En tout cas, la seule unité qu’on peut constater dans ces peintures à l’huile est un style constant. La composition de ces tableaux est très novatrice[réf. nécessaire]. Les figures sont pour la plupart décentrées, le cas extrême étant les Têtes dans un paysage, où quatre ou cinq têtes s’agglutinent dans le coin inférieur droit du tableau, semblant comme coupées ou sur le point de sortir du cadre. Un tel déséquilibre manifeste la grande modernité de la composition. De même, les masses de figures du Pèlerinage à l’ermitage de San Isidro sont déportées (le groupe principal y apparaît à gauche), ainsi que La procession du Saint-Office (à la droite, en l’occurrence), voire dans Le Chien, où l’espace vide occupe la plus grande partie du format vertical du tableau, ne laissant qu’une petite partie en bas pour le talus et la tête à moitié enfoncée. De même, sont déportées dans un coin de la composition Les Parques, Asmodée, voire, à l’origine, le Sabbat, quoique ce déséquilibre fût perdu après la restauration des frères Martínez Cubells.
Bien des scènes des Peintures noires sont nocturnes, montrent l’absence de lumière, le jour qui finit. On le voit dans Le pèlerinage à l’ermitage de San Isidro, dans le Sabbat, dans la Procession du Saint-Office (un après-midi finissant et proche du coucher du soleil), et on y remarque le fond noir pour signifier cette mort de la lumière. Tout cela provoque une sensation pessimiste de vision effrayante, d’énigme et d’espace irréel.
Les traits des personnages figurent des attitudes réflexives ou extatiques. À ce second état correspondent les figures aux yeux écarquillés, avec la pupille entourée de blanc, le gosier largement ouvert, dans des visages caricaturaux, animaux, grotesques. On y voit le trait grossier, peu conforme aux canons académiques. On y aperçoit le laid, le terrible ; ce n’est plus la beauté qui fait l’objet de l’art, mais le pathos et une certaine conscience de montrer tous les aspects de la vie humaine, sans en écarter les plus désagréables. Ce n’est pas sans raison que Bozal parle d’une chapelle Sixtine laïque, où le salut et la beauté ont été remplacés par la lucidité et la conscience de la solitude, de la vieillesse et de la mort.

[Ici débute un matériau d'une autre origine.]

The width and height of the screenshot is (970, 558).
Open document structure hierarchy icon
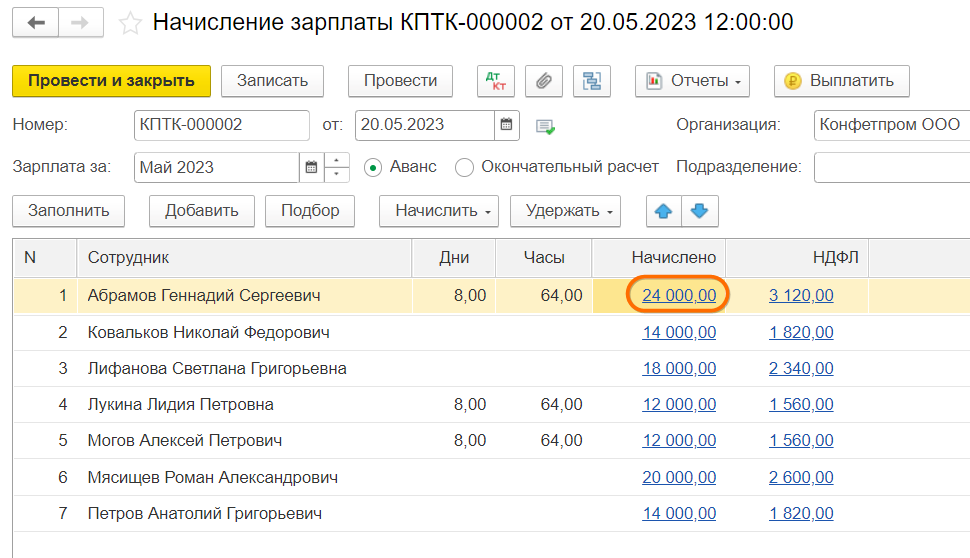[x=592, y=81]
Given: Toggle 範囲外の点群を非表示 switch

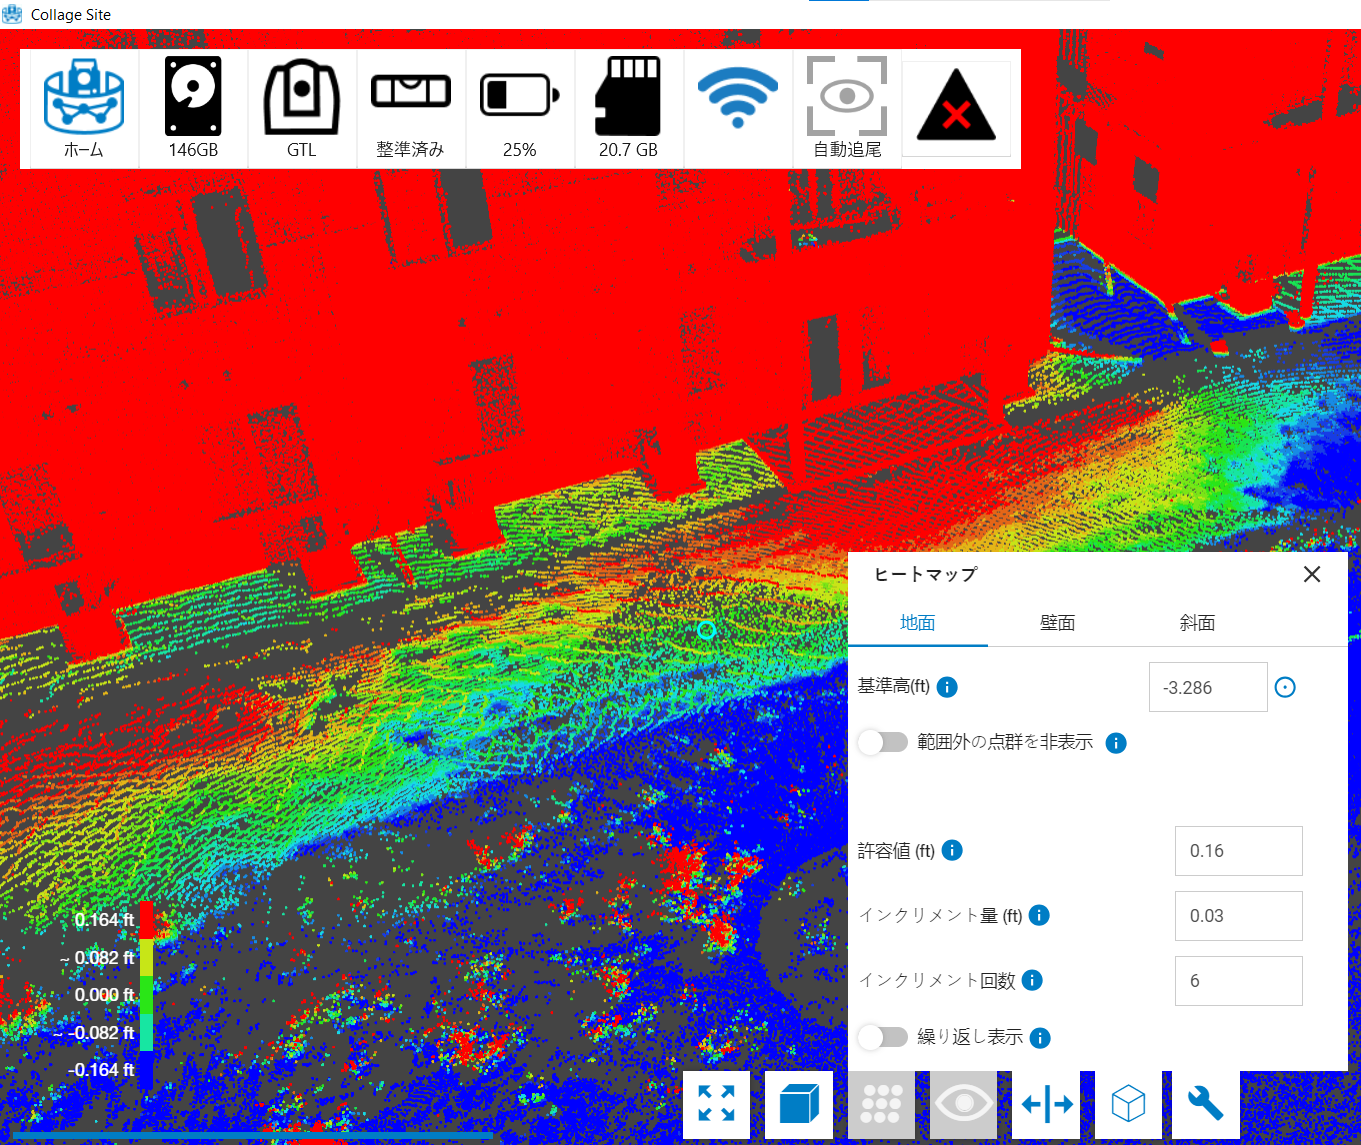Looking at the screenshot, I should (883, 742).
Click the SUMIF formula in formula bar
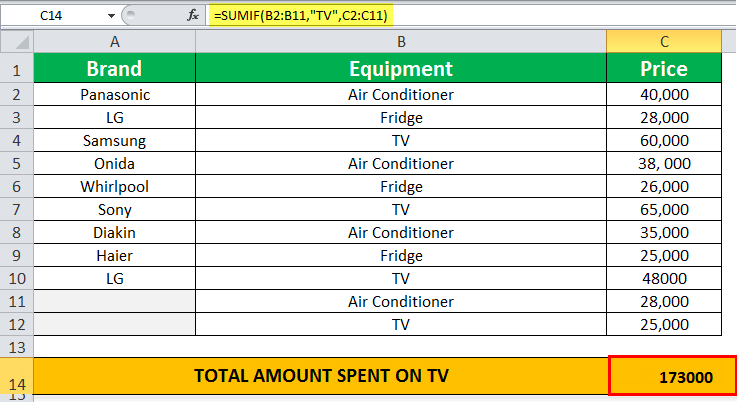737x402 pixels. (x=301, y=16)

Comme dans toutes les Peintures noires, la gamme chromatique se réduit aux teintes ocre, dorées, terreuses, grises et noires, avec quelques blancs dans les habits pour faire contraste, quelques bleus dans les ciels, et des paysages tracés en quelques coups de pinceau, où on trouve aussi des verts, toujours rares et épars.
Tous ces traits sont caractéristiques de ce que le XXe siècle a considéré comme étant précurseur de l’expressionnisme pictural. Et cela par l’appréciation que les critiques ont fait, jusqu’à maintenant, de l’œuvre de Goya, mais aussi par l’influence qu’elle a eue sur la peinture moderne. On peut dire que, dans la série des Peintures noires, Goya est allé plus loin que jamais dans sa conception révolutionnaire et novatrice de l’art pictural.